If instead it is suggested, as Phyllo does, that one might prefer to die than to kill an innocent, it only entails that that person values their own continued existence less than they value the life of the other (or rather, the moral belief that they shouldn’t kill).
Let’s put it differently: Take Singer’s parable of the drowning child. How much do you sacrifice to save the drowning child? Put differently, how much do you currently contribute to charitable causes that demonstrably save the lives on innocents for around a thousand dollars? If the amount you currently donate to those causes is zero, you probably aren’t as committed to not killing people as you claim. Moreover, if you currently choose to buy yourself food instead of contributing every cent you earn to saving those lives until you die from hunger and exhaustion, you probably aren’t so strongly committed to dying rather than killing.
It may be that you just aren’t a consequentialist, and you base your morality in the opinion of some all loving god who could care less about what happens to anyone around you so long as you don’t participate directly in the causal chain that leads to their death. That morality is nonsense for a number of reasons, but that is a different discussion and my argument here doesn’t address it.
On the other hand, it may just be that the idea of accepting money in exchange for committing moral wrongs is seen as taboo.
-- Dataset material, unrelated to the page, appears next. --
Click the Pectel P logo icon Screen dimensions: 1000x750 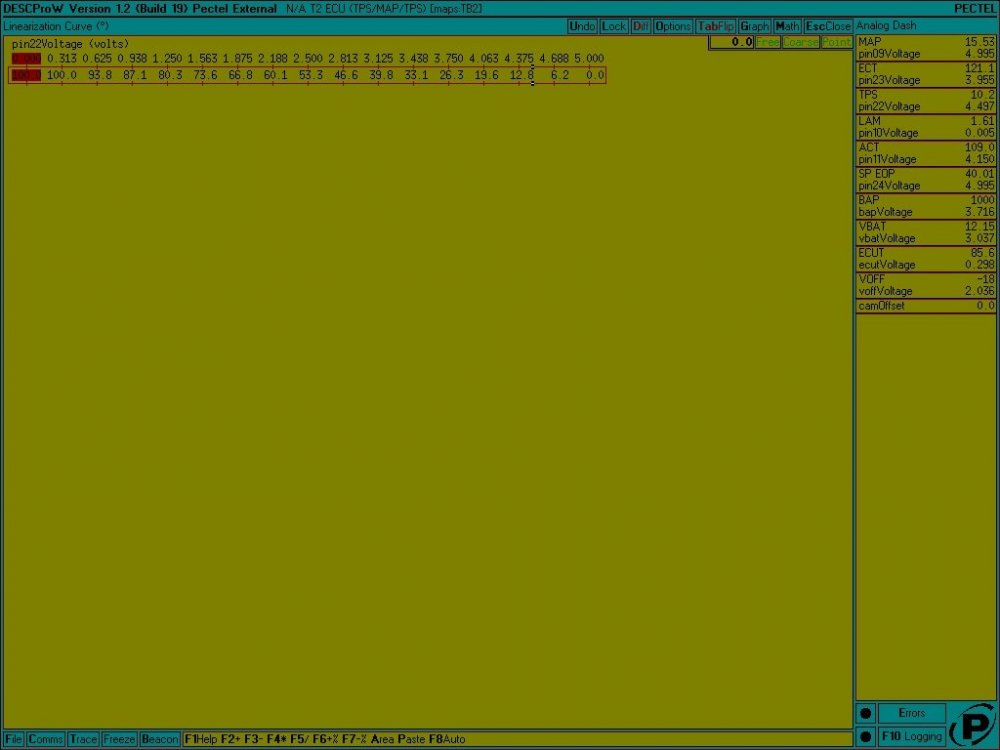(x=971, y=725)
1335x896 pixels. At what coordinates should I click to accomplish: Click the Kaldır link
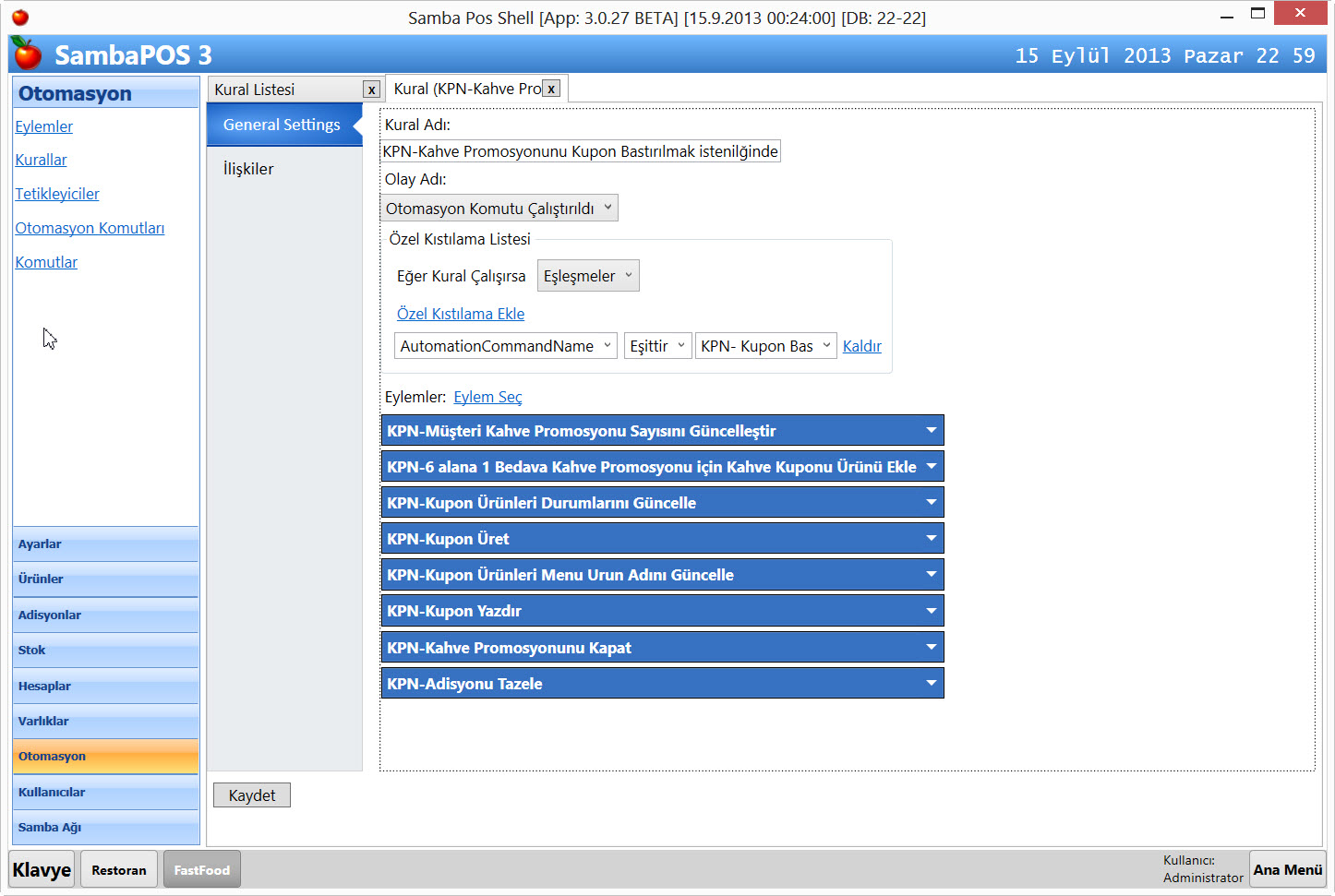tap(861, 346)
That’s understandable, because signaling a commitment to moral positions that is strong enough to overcome any personal gain is important for social cohesion and alliance building.
Here is one test: if you think that it’s right to pull the lever in the trolley problem, to save five lives by killing one, then why would it be the case that you can’t accept $10,000 to kill a random person and then donate that money to a charitable initiative that reliably saves a life for each $1,000 it receives? You would on net save 9 lives, 5 lives better than in the trolley problem. What gives? We’re just replacing the trolley switch with a check for killing the one person followed by an alms collection to save the five.
Here’s another way to approach the problem, which is probably where we should have started: I think lying is always wrong, but surely you would tell a white lie for $1 million, right? Think of all the orphans you could save! Murder is an extreme case, and when we start there it’s easy to take our gut rejection as an indication that there’s nothing to this price-of-morality argument. But start with tiny moral wrongs, and (I hope) it’s clear that we would take money for small moral wrongs. If nothing else, we can differentiate moral wrongs for which it’s not taboo to discuss accepting money to violate, and ones for which it is.